Sebagian besar kritik monarki tidak berlaku lagi hari ini, jika itu berlaku. Kritik ini biasanya beberapa variasi dari dua ide. Pertama, raja dapat menggunakan kekuasaan absolut secara sewenang-wenang tanpa semacam pengawasan, dengan demikian berkuasa sebagai seorang tirani yang lalim. Namun, di era sekarang, sebagian besar kerajaan memerintah dalam semacam kerangka konstitusional atau tradisional yang membatasi dan melembagakan kekuasaan mereka. Bahkan sebelum ini, raja menghadapi kendala yang signifikan dari berbagai kelompok termasuk lembaga agama, aristokrasi, orang kaya, dan bahkan rakyat jelata. Tradisi kerajaan ini selalu membentuk interaksi sosial, juga berfungsi untuk menahan. Bahkan monarki yang mutlak dalam teori hampir selalu terkendala dalam praktik.

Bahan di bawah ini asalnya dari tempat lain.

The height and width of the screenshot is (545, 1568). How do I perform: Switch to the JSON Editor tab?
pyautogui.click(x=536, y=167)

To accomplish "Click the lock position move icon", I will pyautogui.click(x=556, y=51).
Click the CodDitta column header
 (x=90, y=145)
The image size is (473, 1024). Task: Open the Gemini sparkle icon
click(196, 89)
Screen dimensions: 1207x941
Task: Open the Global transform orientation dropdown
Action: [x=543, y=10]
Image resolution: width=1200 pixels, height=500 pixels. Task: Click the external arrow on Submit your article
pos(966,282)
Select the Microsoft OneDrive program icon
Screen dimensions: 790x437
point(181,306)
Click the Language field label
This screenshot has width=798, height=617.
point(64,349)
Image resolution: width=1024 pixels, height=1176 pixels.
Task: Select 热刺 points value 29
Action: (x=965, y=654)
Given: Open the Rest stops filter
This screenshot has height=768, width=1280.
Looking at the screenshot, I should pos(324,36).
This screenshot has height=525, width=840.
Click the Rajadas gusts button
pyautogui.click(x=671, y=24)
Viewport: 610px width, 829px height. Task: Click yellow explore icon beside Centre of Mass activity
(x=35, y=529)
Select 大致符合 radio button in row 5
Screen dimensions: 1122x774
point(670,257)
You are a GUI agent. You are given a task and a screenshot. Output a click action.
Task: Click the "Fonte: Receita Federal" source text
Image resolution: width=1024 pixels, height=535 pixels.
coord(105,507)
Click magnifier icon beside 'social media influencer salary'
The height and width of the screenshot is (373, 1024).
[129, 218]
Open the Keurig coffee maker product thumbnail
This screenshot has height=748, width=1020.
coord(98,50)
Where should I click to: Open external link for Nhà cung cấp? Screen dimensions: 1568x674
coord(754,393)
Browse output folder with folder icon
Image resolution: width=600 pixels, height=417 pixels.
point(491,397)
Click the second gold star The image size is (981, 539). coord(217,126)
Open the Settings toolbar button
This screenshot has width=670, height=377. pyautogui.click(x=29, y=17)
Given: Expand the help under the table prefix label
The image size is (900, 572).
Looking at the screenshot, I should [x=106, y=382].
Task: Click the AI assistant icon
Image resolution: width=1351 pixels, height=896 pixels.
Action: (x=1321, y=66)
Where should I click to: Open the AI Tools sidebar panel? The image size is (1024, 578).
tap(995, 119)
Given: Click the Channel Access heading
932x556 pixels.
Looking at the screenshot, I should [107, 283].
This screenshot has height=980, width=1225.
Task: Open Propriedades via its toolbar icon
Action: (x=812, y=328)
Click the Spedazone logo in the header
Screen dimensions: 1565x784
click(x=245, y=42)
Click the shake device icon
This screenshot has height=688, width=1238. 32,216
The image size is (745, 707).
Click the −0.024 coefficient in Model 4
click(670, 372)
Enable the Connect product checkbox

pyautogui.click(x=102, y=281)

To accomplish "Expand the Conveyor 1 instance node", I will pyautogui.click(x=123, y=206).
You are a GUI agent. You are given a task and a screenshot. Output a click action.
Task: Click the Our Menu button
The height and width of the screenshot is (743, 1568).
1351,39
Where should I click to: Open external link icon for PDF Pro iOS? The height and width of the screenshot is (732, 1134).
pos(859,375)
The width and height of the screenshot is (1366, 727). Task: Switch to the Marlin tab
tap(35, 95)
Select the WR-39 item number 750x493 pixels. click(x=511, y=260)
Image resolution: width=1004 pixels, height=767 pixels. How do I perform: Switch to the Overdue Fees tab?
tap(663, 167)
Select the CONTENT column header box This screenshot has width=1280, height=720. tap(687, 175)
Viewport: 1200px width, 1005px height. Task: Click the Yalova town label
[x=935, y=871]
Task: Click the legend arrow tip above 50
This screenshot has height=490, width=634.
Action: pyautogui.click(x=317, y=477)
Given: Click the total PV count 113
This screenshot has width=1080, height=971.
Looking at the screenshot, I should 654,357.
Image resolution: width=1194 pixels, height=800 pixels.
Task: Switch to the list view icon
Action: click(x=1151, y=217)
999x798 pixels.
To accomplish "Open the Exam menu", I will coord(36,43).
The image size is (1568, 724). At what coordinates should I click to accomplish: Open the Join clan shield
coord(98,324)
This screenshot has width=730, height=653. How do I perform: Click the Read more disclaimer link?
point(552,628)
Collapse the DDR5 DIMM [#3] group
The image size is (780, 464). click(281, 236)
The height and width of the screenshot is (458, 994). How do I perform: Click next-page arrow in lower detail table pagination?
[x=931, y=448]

Kritik kedua adalah bahwa bahkan raja yang baik pun mungkin memiliki pengganti yang tidak layak. Namun, ahli waris kerajaan apapun hari ini sudah dididik sejak lahir untuk peran masa depan mereka dan hidup dalam sorotan penuh media sepanjang hidup mereka. Ini membatasi perilaku buruk. Lebih penting lagi, karena mereka benar-benar dilahirkan untuk berkuasa, mereka memiliki pelatihan langsung yang terus-menerus tentang cara berinteraksi dengan orang, politisi, dan media. Hal ini sangat berbeda dengan politisi yang sebagian besar berlatar belakang orang partai, preman, mafia maupun pengusaha.
Mengingat semua keunggulan monarki, jelaslah mengapa banyak warga negara demokrasi saat ini memiliki rasa ingin tahu tentang negara kerajaan monarki. Seperti pada abad-abad sebelumnya, monarki akan terus menunjukkan diri sebagai institusi politik yang penting dan menguntungkan di mana pun pasti tetap bertahan.